▸ **SUPPLIED TEXT**
It’s not as easy as people think it is but you have to be strong. There are times you think you can do better in other things. So, for me, from a very tender age I’ve been celebrating myself. I’ll grant interviews to flowers in my father’s compound. I’ll say, ‘oh, there’s no time for pictures now. I need to leave.’ I was always doing that because I was sure that I’d eventually do something that people would love and celebrate. And whenever I had the opportunity to showcase my talent, I’d do it to the best of the ability. It’s just the strength to keep pushing that’s needed. And I didn’t rush anything.
In spite of being an entertainer, you seem to have a strong connection with the Church. Is that limiting in any way?
Thanks for noticing that. The church actually encouraged my talent. It gave me that early platform to showcase my talent. Though, for me, it’s about doing God’s work. I grew up being in the choir and drama group and that has given me that opportunity to understand some things ahead of time. And it’s not limiting me in any way. I’ve performed everywhere. What I’m saying is what matters. As a comedian, you don’t have any boundaries but there are things you should know when, where and how to say them.
Let’s talk about ‘Unknot Your Tie’, your comedy show specifically tailored towards working class if I’m right. What was the inspiration behind the show and to what extent has it justified the essence over time?
‘Unknot Your Tie’ is not a show. It’s a comedy club and it was created out of the passion for what I do. The biggest problem in the comedy industry in Nigeria is plagiarism. The copy and paste in the industry was getting to me so much. So, I decided to create a platform where only originality will be celebrated. If you are stepping on that stage, if your material is not original to the best of our knowledge, we’ll let you know. So, we use to have one on the mainland and on the Island. We had to stop because of the pandemic. So, we are trying to also grow new talents in the comedy industry that will become enviable to the world. And we say it’s strictly for working class and entrepreneurs. Mondays, Tuesdays, Wednesdays, you’re stressed. You can come to the comedy club on Wednesdays, relax, let the traffic go and then go home to resume work on Thursdays. So, we’re doing doctors’ work as well. So, because of ‘Unknot Your Tie’ and the success recorded, we can now see a lot of other comedians starting up comedy clubs everywhere. So, ‘Unknot Your Tie’ is a comedy club, not a show and it’s growing like wildfire. A lot of your new, favorite comedians now started becoming very hot from ‘Unknot Your Tie’. We’re resuming very soon, the moment everything is clear.

▸ **ABOUT THIS EXERCISE**
Continue the comedian interview above, picking up after its last sentence.

▸ **Collected data**
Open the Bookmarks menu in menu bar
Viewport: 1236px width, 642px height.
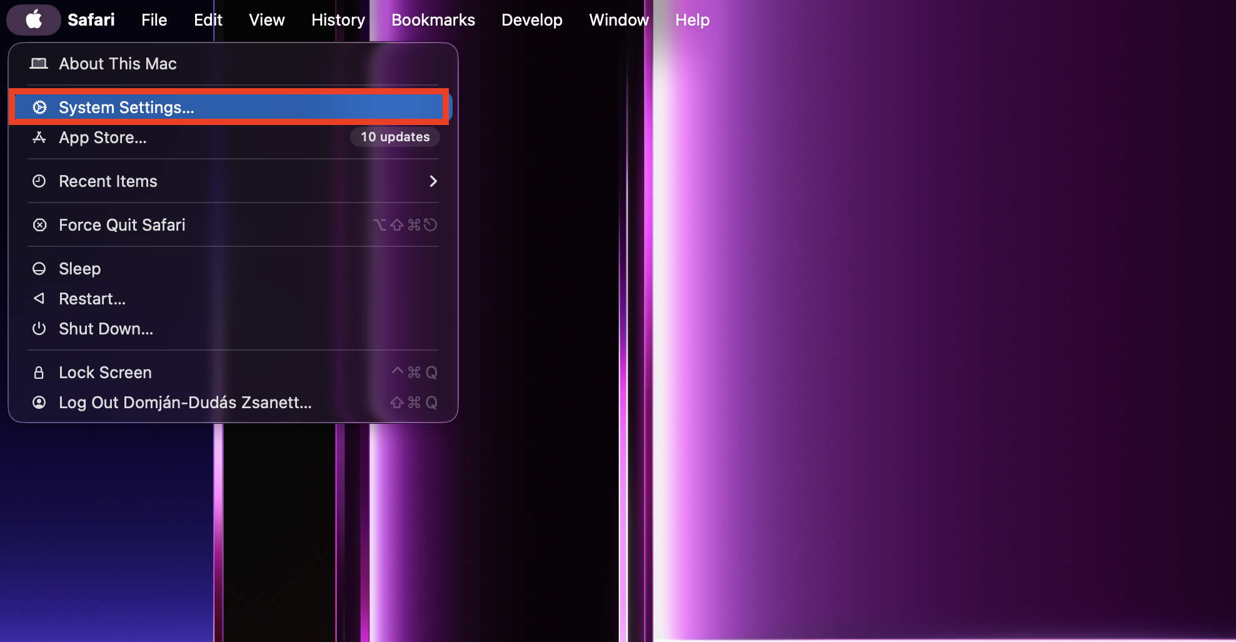tap(433, 20)
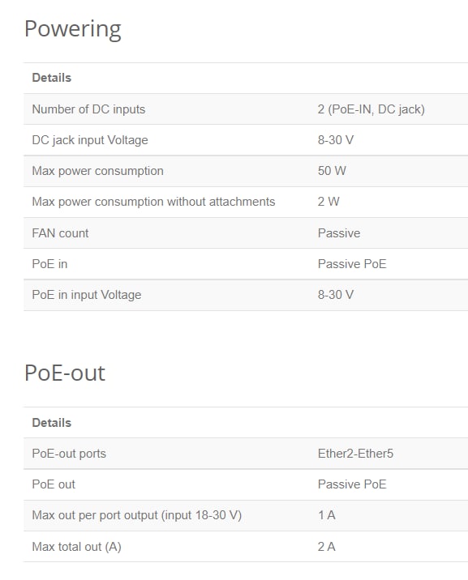Select 'Max power consumption without attachments' label
The width and height of the screenshot is (468, 580).
[x=153, y=202]
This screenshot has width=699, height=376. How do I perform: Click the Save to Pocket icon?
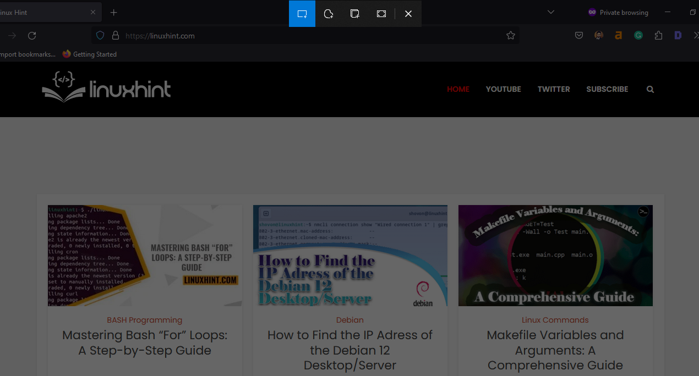pos(579,36)

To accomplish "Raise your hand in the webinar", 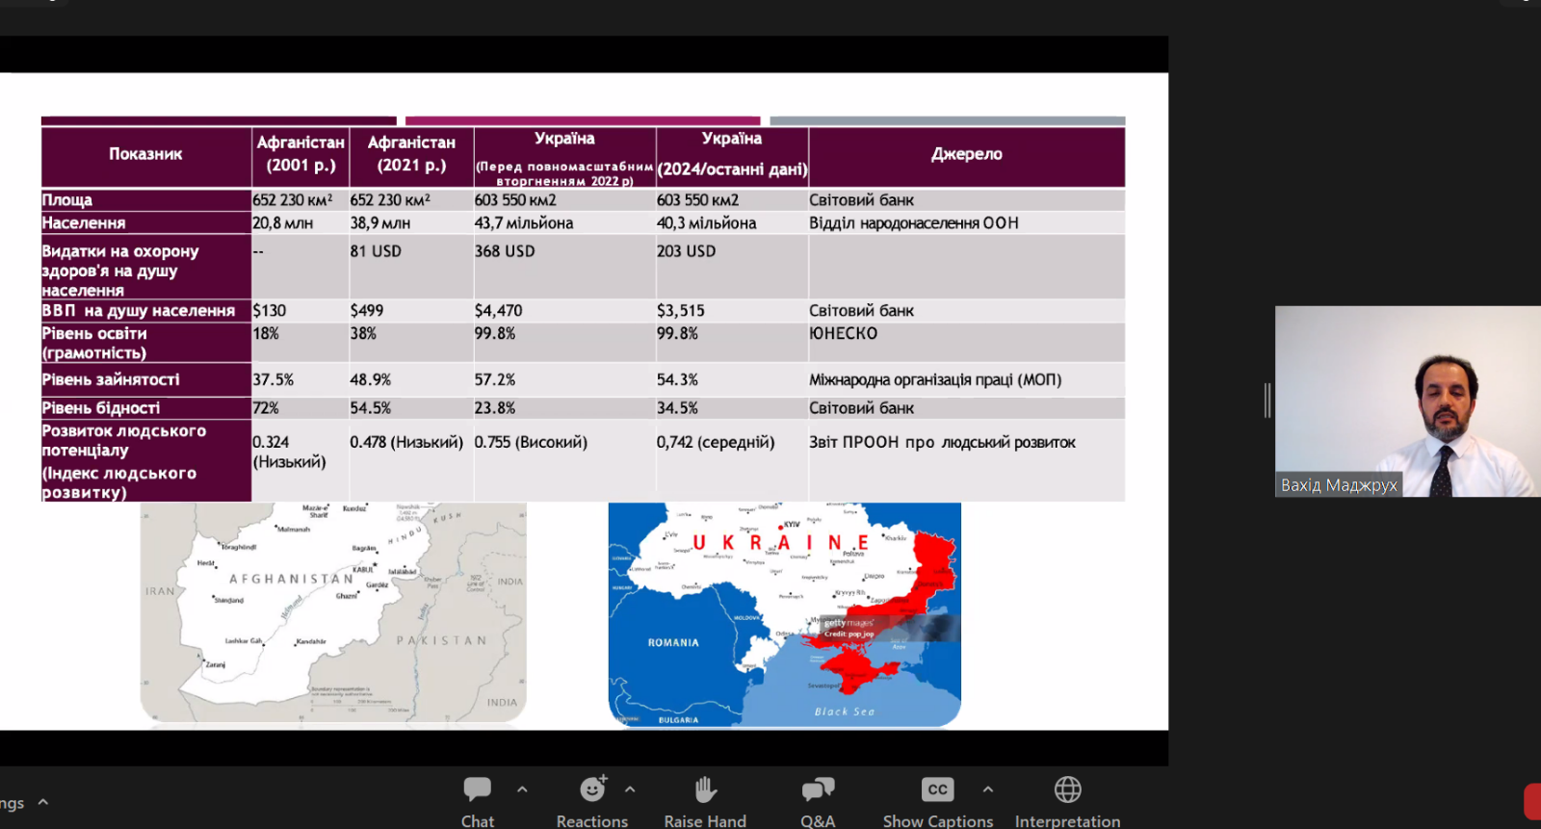I will pyautogui.click(x=705, y=790).
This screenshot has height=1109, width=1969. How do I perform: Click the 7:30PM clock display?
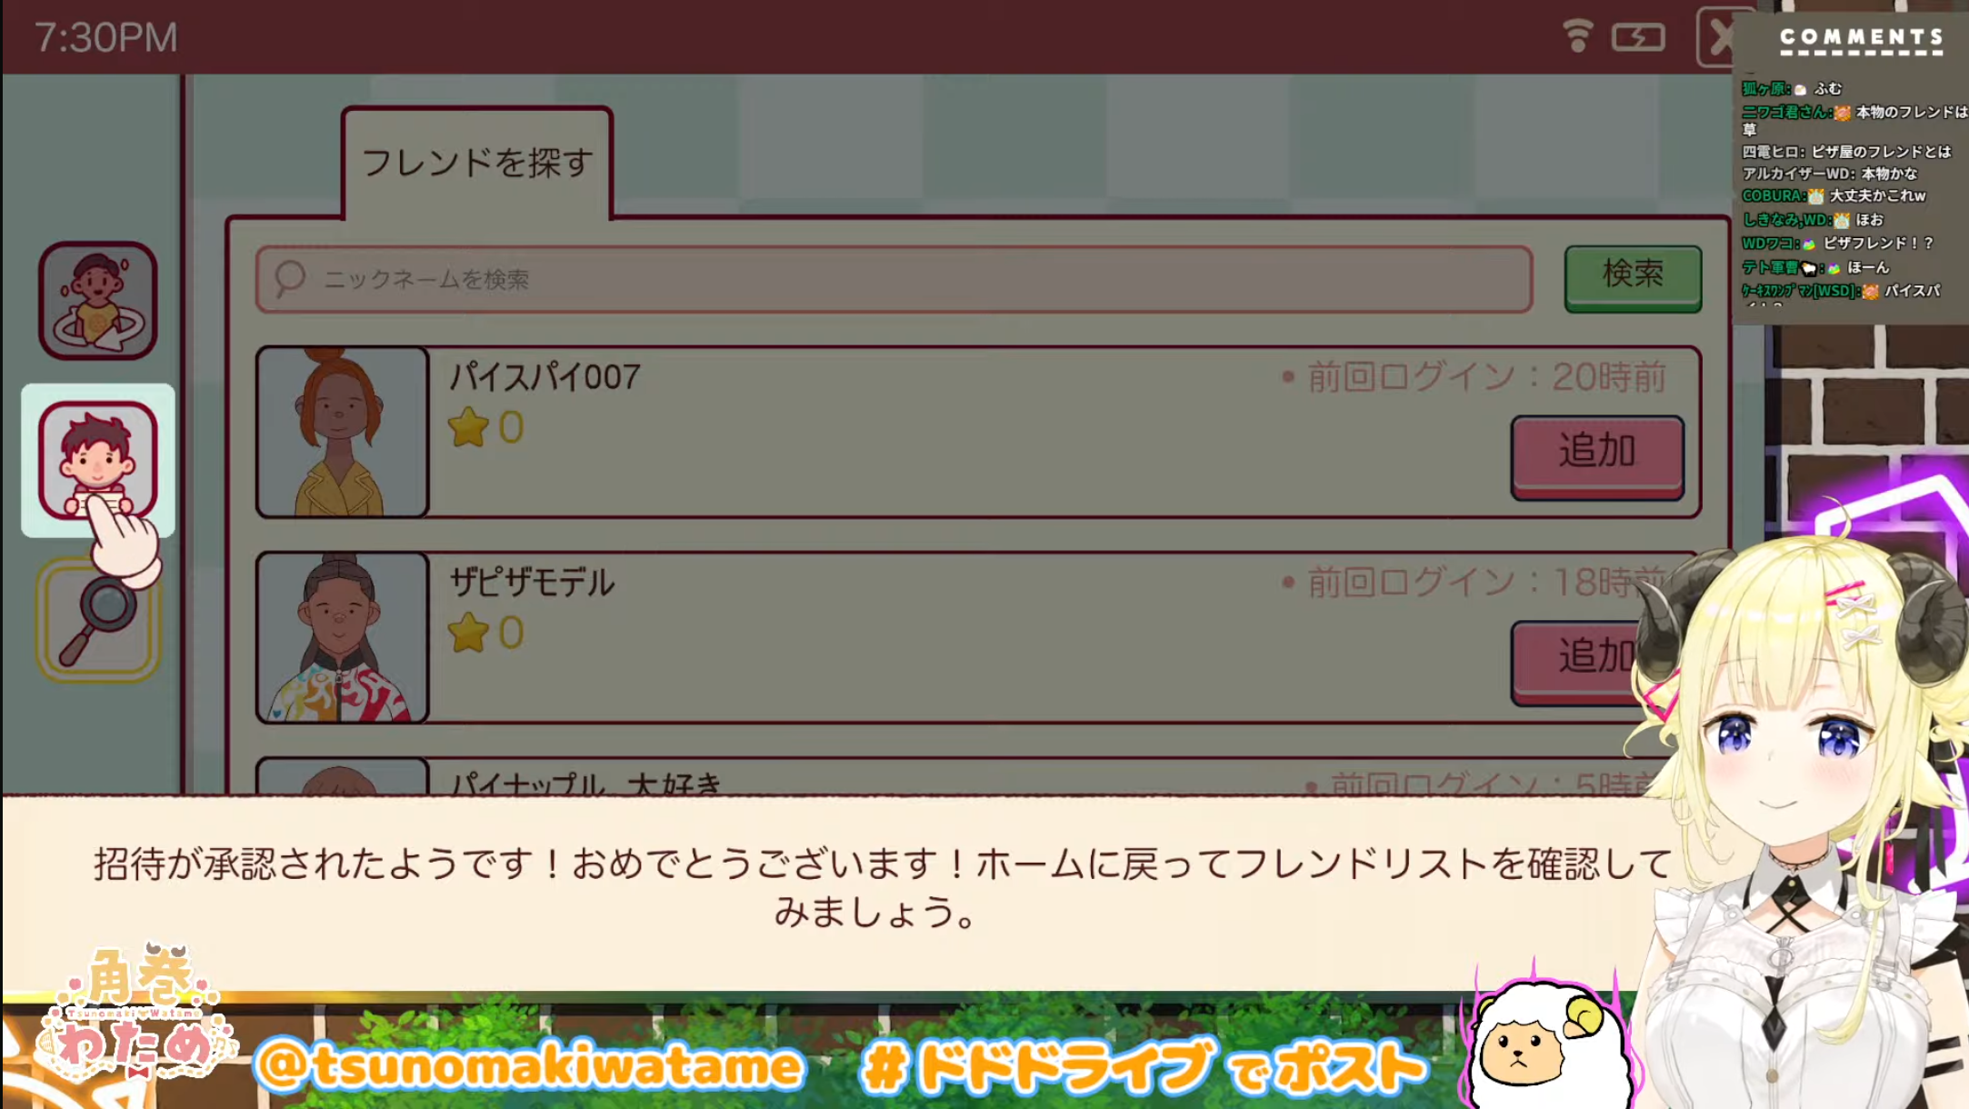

▸ **OUTPUT FOR THIS TASK**
What’s your take on the state of the comedy industry at the moment?
I addressed it earlier. I must say that the industry is doing well. The only problem is just the plagiarism part. Knowing who owns what. Seeing my material being performed by another comedian without giving me due credit, that has to stop for our industry to get better. Asides from that, I can see a lot of people doing well. The people before me are still relevant. I am relevant. And the new guys are thriving too. You know what, we’re over 200 million. We don’t have one million known comedians. So, we’re still growing.
Is there room for improvement?
Absolutely, there is. It wasn’t like this before but people are recognising comedians more. It can always get better. The younger ones should try to stay original. With that, it’ll be better; whether it’s standup or sitcom. Any style, just make sure you’re original even when you have someone you are looking up to. And that’s why you’ll see that someone that is unique will always make a headway.
Are there any projects from you that we have to be excited about in the New Year?
Yes, a lot. Like I mentioned earlier, this year, ‘Unknot Your Tie’ will come back. We’ve been off since March due to COVID-19. It’ll be bigger, better and greater. Other projects are going on and you’ll see other sides of Omo Baba besides just being a standup comedian. It’s going to be a great year.